Il y a des maîtres qui achetent le poil tout coupé chez des maîtresses coupeuses; il y en a d'autres qui le font couper chez eux. Celles qui le coupent chez les maîtresses, sont obligées de parer le poil de la peau; pour cet effet, elles coupent la peau entiere à trois reprises; à chaque reprise elles ramassent le poil d'une bande avec leur couteau, & le posent sur une planche, & ainsi des deux autres bandes. Quand elles ont placé les trois bandes de poil sur la planche, comme elles étoient sur la peau, elles transportent le poil des extrémités & autres endroits où il est moins bon, en d'autres endroits; elles en forment un mêlange qui est à - peu - près uniforme, & qui est très - propre à surprendre par l'apparence; elles entourent le tout des bordages de la peau: on appelle de ce nom le poil des extrémités ou bords de la peau. On enleve ce poil avec des ciseaux; pour cet effet, on plie la peau comme s'il s'agissoit de l'ourler du côté du poil, & avec les ciseaux on enleve la surface convexe de l'ouet, & en même tems le poil qui la couvre: il est évident que ce poil doit être mêlé de chiquettes; elles séparent ensuite ces chiquettes du poil, elles placent ce poil sous celui des bandes tout autour, elles mettent le poil d'une peau entiere sous le poil d'une autre, comme par lits, & elles en remplissent des paniers. Il n'y a point d'autre distinction dans le poil de lapin que l'arrête & les bordages; encore n'est - ce qu'une distinction de nom, car dans l'usage on employe également tout le poil.

L'année se partage, relativement aux peaux, en deux saisons, l'hyver & l'été. Les peaux d'éténe donnent point d'aussi bonne marchandise que celles d'hyver. Il y a deux conditions de peaux de lievre & de lapin; celles qui sont blondes sur le dos, grandes & bien fournies, se choisissent entre les autres comme [p. 163] les meilleures, & s'appellent peaux de recette; les autres s'appellent communes.

Quand on se propose de faire des chapeaux avec du poil seul de lapin, il y a une préparation particuliere à donner aux peaux, au lieu de celle du secret. Cette préparation n'est pas généralement connue, elle a été achetée par quelques maîtres. C'est, ou une distillation d'eau - forte toute simple, ou de quelque ingrédient mêlé à cette eau; ils appellent ce qui vient de cette distillation, l'eau de composition. L'effet de cette eau est de donner au poil de lapin la facilité de se lier, de former un tout résistant à la foule, de prendre un corps qui ne se casse point, & ne se résout point à la chaudiere. Cependant, malgré l'eau de composition, les chapeaux de poil de lapin seroient très - mauvais, si on ne mêloit pas ce poil d'un peu de laine & d'autres poils. Les chapeaux de poil de lapin sont d'un verd blanchâtre, quand on les porte à la teinture, couleur qu'ils tiennent peut - être de l'eau de composition.

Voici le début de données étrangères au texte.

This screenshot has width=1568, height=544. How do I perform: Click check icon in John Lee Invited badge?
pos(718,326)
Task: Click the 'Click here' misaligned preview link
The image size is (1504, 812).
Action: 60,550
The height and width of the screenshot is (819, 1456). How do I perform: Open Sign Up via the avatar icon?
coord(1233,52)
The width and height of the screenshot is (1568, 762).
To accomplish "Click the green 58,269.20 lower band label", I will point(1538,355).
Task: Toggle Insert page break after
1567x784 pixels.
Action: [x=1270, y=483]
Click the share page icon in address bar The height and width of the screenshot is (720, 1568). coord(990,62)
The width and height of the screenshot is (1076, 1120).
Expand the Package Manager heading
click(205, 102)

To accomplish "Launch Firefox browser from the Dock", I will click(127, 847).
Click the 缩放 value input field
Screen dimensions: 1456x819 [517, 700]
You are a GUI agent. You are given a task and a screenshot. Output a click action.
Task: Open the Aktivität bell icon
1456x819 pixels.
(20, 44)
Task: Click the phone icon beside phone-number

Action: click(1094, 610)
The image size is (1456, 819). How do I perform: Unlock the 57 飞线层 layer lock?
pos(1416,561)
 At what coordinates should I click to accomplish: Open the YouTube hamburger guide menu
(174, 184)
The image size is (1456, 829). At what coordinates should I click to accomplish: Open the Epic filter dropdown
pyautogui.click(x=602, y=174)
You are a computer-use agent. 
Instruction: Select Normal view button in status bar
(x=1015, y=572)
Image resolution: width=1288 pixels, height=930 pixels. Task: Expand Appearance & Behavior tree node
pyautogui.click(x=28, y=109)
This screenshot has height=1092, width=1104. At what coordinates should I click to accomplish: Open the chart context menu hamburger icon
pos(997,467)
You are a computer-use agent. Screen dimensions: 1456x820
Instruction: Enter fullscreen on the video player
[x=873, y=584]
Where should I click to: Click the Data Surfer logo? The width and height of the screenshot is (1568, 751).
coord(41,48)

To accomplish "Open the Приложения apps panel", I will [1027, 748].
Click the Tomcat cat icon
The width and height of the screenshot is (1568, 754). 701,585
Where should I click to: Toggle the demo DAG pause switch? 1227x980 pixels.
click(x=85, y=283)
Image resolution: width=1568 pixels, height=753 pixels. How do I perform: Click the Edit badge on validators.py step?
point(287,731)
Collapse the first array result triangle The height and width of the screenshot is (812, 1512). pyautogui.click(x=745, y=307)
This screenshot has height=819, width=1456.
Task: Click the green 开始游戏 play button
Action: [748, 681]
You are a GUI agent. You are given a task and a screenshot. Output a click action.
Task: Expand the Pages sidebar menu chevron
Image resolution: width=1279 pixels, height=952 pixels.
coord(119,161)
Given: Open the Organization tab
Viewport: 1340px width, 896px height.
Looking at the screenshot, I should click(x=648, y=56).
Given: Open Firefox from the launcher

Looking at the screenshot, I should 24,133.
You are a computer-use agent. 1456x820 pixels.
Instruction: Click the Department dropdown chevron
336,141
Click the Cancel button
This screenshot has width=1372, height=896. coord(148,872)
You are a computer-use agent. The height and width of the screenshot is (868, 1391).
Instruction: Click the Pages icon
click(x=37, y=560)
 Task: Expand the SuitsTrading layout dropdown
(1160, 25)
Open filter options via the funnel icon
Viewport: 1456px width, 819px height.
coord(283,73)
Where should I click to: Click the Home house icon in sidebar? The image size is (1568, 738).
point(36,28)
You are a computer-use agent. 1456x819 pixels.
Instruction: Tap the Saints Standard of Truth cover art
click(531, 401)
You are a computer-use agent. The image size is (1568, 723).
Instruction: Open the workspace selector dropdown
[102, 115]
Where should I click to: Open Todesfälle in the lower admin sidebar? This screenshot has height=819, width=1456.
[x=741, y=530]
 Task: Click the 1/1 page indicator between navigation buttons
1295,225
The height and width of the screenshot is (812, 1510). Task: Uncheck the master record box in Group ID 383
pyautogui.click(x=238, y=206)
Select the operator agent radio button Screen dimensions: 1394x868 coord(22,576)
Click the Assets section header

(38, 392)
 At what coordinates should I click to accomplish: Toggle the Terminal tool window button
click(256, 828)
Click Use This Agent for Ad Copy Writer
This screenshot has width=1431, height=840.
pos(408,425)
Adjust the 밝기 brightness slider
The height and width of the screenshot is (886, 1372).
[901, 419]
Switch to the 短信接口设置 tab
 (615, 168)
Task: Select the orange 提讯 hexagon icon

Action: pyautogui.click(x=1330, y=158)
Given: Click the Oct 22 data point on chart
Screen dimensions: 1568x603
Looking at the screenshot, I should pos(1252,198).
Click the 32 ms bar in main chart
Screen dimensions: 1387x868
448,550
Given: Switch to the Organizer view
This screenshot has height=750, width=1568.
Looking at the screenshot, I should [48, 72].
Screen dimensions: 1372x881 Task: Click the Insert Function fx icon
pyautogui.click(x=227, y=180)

On secrete pareillement les peaux de lievre avec l'eau de composition, quand on se propose de faire des chapeaux de ce poil sans mêlange. Mais cette eau ne fait que donner plus de qualité à l'ouvrage & plus de facilité à l'ouvrier dans son travail; car il n'est pas impossible d'employer le poil de lievre sans cette eau. Les chapeaux faits de ce poil & secrétés avec l'eau de composition, sont, avant que d'être teints, de couleur de feuille morte, tantôt plus, tantôt moins foncée. Il y reste un petit oeil verd jaunâtre.

Quand tous les poils sont préparés, on les met dans des tonneaux; s'ils y restoient long - tems, ils seroient mangés des vers. Ce sont les différens mêlanges de ces poils & des laines qui constituent les différentes, qualités de chapeaux. Il y a des castors super - sins, des castors, des demi - castors, des fins, des communs, des laines. Les super - fins sont de poils choisis du castor; les castors ordinaires, de castor, de vigogne, & de lievre; les demi - castors, de vigogne commune, de lievre, & de lapin, avec une once de castor, qui sert de dorure ou d'enveloppe aux autres matieres, précisément comme quand une grosse feuille de papier gris est couverte de chaque côté d'une feuille de beau papier blanc. Il y deux dorures, elles s'appellent les deux poinrus, ou les petites capades; elles se mettent à l'endroit du chapeau. Quant à l'envers ou dedans, ce sont deux travers, ou manchettes, ou bandes, qui occupent la surface des aîles du chapeau; car il est inutile que le fond soit doré. On appele ces demi - casters, demi - castors dorés; mais on fabrique des castors & demi - castors où les différentes matieres de l'étoffe sont mêlées, & où il n'y a point de dorures. Ce détail s'entendra beaucoup mieux par ce qui doit suivre. Il n'y a point de dorure aux fins; ceux - ci ne different des demi - castors qu'en ce que la matiere principale y est un peu plus ménagéc. Les communs sont du plus mauvais poil du lapin & du lievre, avec de la vigogne commune, ou de la petite laine. Les laines sont entiererement de laine commune.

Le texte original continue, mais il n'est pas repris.